Picture: Solar Impulse
Hintergrund : 

The sun provides the most abundant source of energy available. Experts estimate that harnessing all the solar energy that reaches Earth for just for an hour would be enough to satisfy global energy demand for an entire year.

The EU is an uncontested world leader in solar power, but the fledgling technology relies heavily on public support schemes to bring down costs. Nevertheless, political leaders are now eyeing innovative large-scale projects to harness the sun's energy at competitive prices and meet Europe's electricity needs for years to come.

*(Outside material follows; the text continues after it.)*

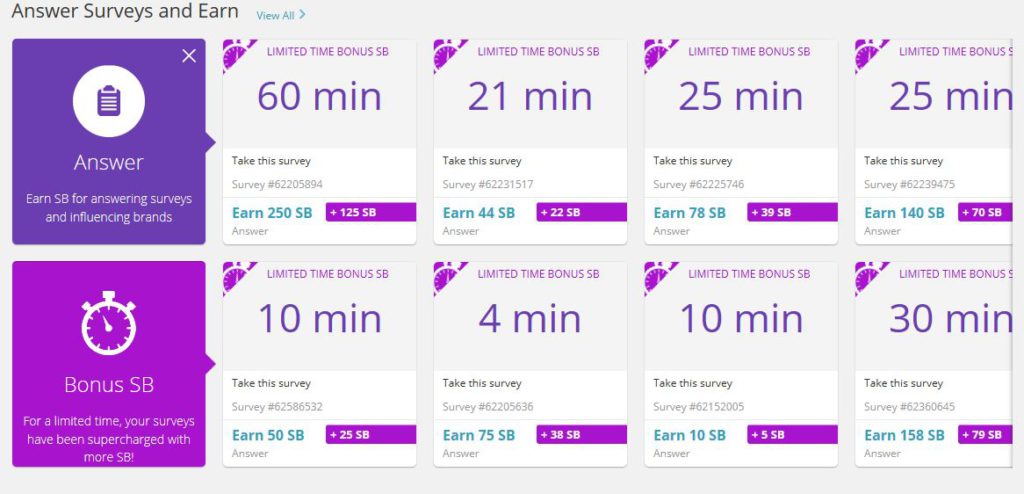Click the +125 SB bonus badge
1024x494 pixels.
371,212
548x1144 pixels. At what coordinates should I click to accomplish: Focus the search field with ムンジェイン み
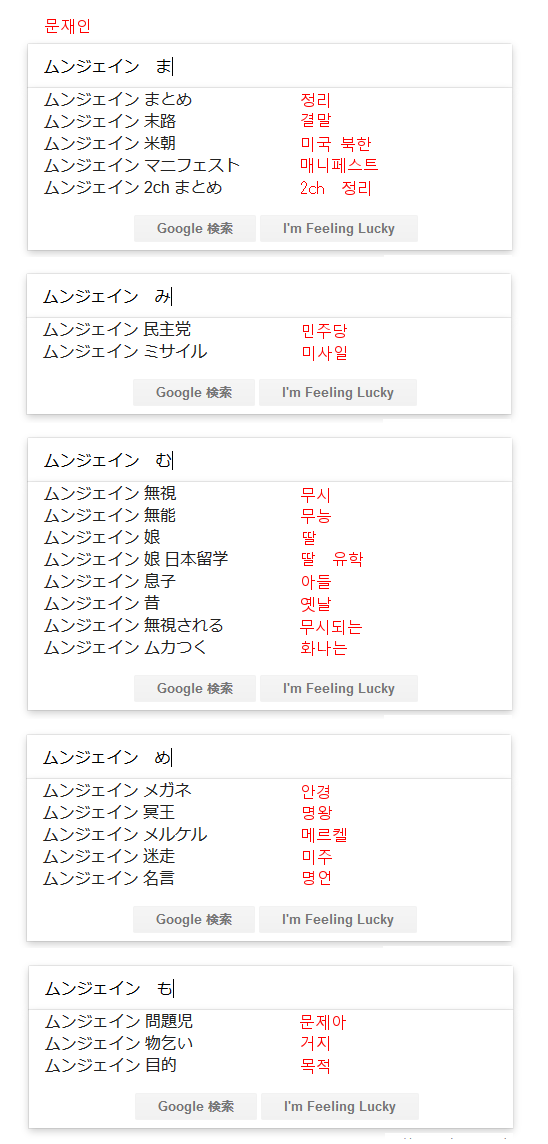point(269,296)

A race to reap the economic benefits of green innovation is beginning all over the world as concerns over limited oil and gas resources and future prices trigger a quest for alternative energy forms. Moreover, political commitment to a low-carbon future is becoming imperative as the global community hammers out a new international climate agreement.

Last December, EU Energy Commissioner Günther Oettinger said Europe would import its first solar-generated electricity from North Africa within the next five years.

The EU is hoping to reach its long-term goal of de-carbonising its economy by topping up domestic renewable energy production with solar electricity imports from North Africa, he said (see EurActiv LinksDossier on solar power).